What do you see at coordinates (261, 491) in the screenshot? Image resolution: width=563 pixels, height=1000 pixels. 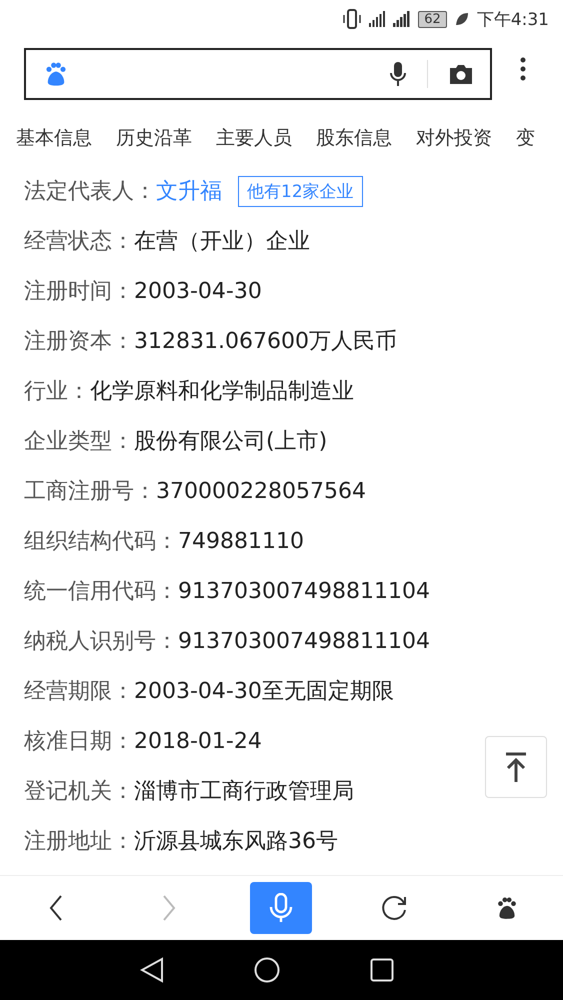 I see `field-value: 370000228057564` at bounding box center [261, 491].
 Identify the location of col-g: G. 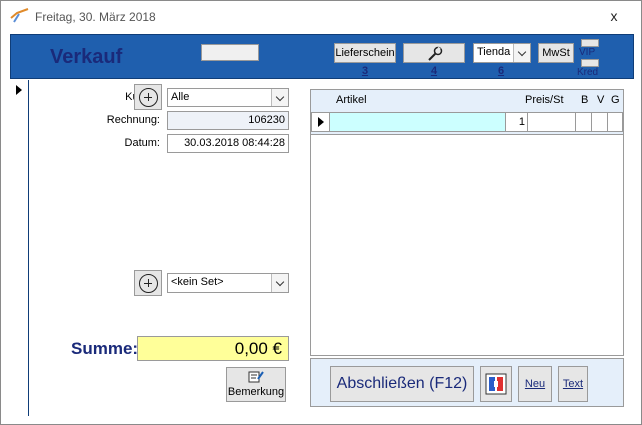
(616, 100).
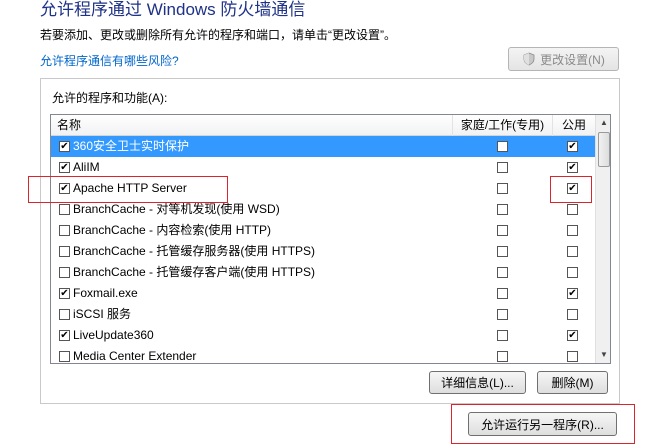 This screenshot has width=647, height=448. What do you see at coordinates (323, 146) in the screenshot?
I see `program-row: ✔ 360安全卫士实时保护 ✔` at bounding box center [323, 146].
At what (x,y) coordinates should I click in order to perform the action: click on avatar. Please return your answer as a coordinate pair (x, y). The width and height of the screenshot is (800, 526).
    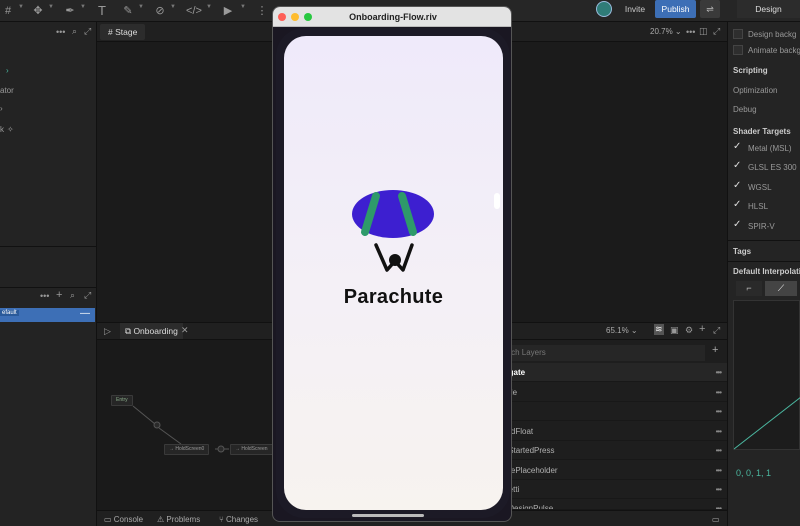
    Looking at the image, I should click on (604, 9).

Exercise brief: Convert everything from the line containing "Identify the location of col-g: G." down to the end of the items into a JSON list of strings, one string per line, leaving out blank lines and the pictures.

Task answer:
[
  " Identify the location of col-g: G. ",
  "(616, 100).",
  " This screenshot has width=647, height=448. What do you see at coordinates (323, 146) in the screenshot?",
  "I see `program-row: ✔ 360安全卫士实时保护 ✔` at bounding box center [323, 146].",
  "At what (x,y) coordinates should I click in order to perform the action: click on avatar. Please return your answer as a coordinate pair (x, y). The width and height of the screenshot is (800, 526).",
  "    Looking at the image, I should click on (604, 9)."
]